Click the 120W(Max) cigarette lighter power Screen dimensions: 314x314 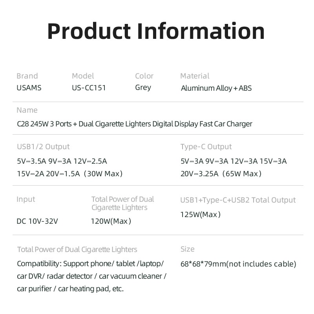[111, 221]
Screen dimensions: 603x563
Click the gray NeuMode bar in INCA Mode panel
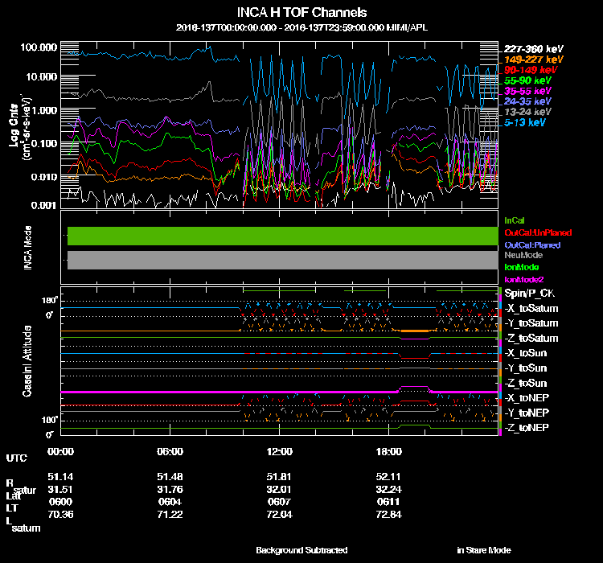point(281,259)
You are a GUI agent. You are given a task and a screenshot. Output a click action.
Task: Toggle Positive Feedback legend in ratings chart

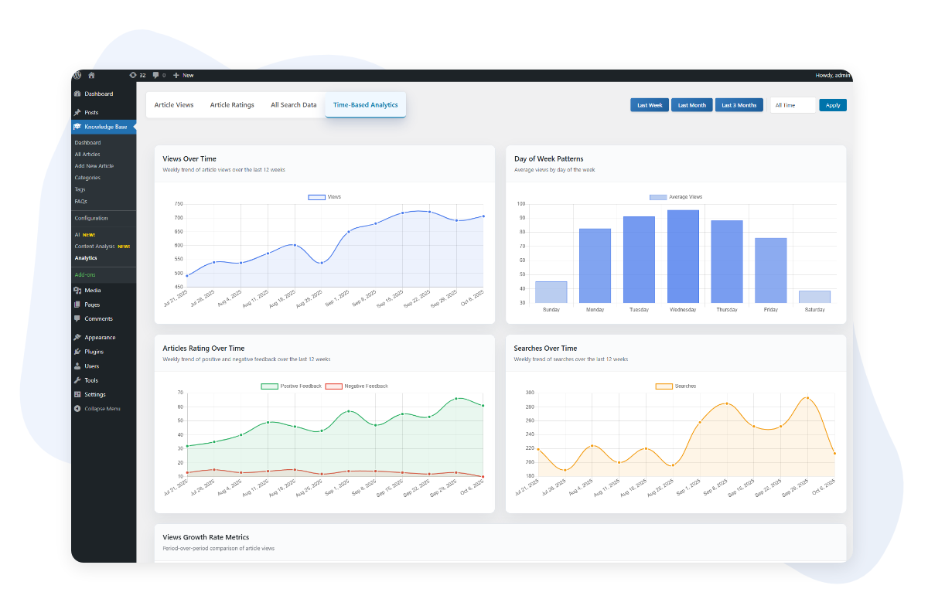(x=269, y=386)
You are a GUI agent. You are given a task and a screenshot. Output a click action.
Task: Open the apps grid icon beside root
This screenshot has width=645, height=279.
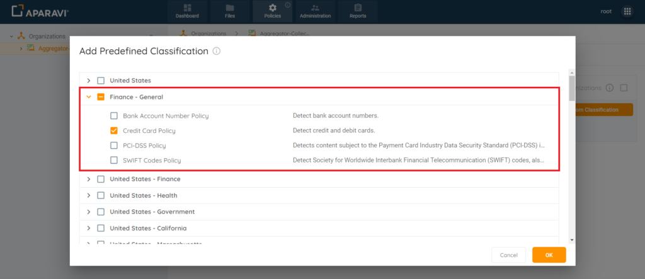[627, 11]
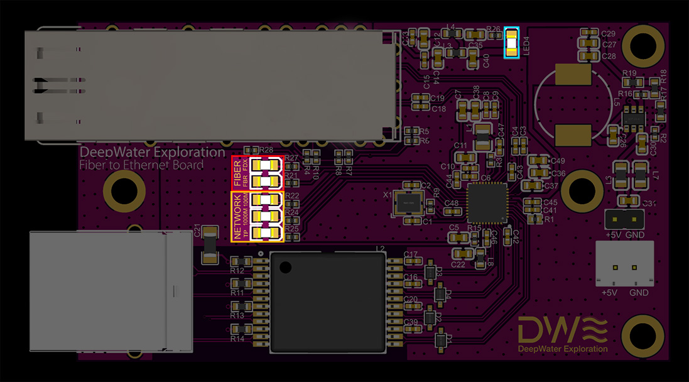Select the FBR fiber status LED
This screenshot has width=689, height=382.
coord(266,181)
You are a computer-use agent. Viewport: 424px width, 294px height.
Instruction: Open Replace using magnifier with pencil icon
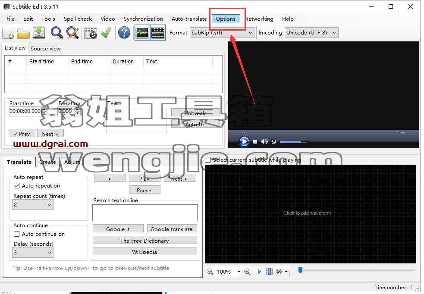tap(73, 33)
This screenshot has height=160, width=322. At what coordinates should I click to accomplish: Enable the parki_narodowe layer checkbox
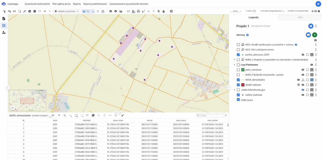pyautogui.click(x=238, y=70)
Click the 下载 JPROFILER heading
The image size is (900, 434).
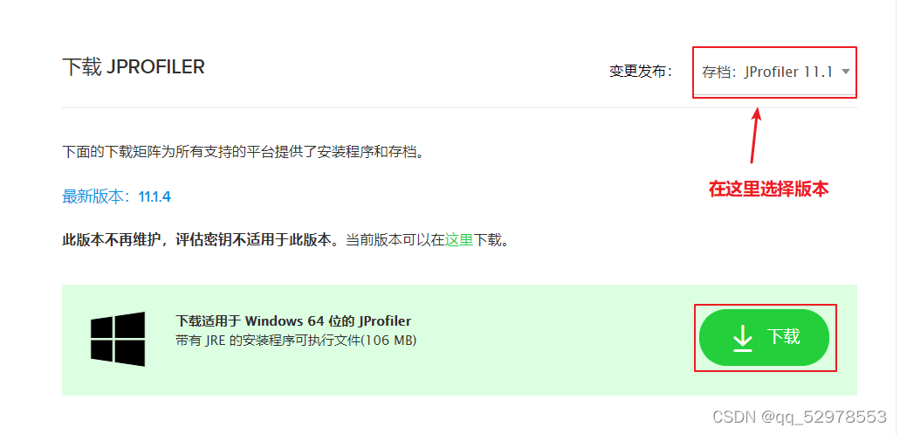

• • • • • • •

» Problem requirements: Nothing but the lines from the one containing "You are a computer-use" through the end of the listing is to be output, and those lines are to be output exactly, pictures excluded.

» Task response:
You are a computer-use agent. Viewport: 424px width, 294px height.
Instruction: Open Replace using magnifier with pencil icon
tap(73, 33)
This screenshot has height=160, width=322. At what coordinates should I click to accomplish: Enable the parki_narodowe layer checkbox
pyautogui.click(x=238, y=70)
Click the 下载 JPROFILER heading
The image size is (900, 434).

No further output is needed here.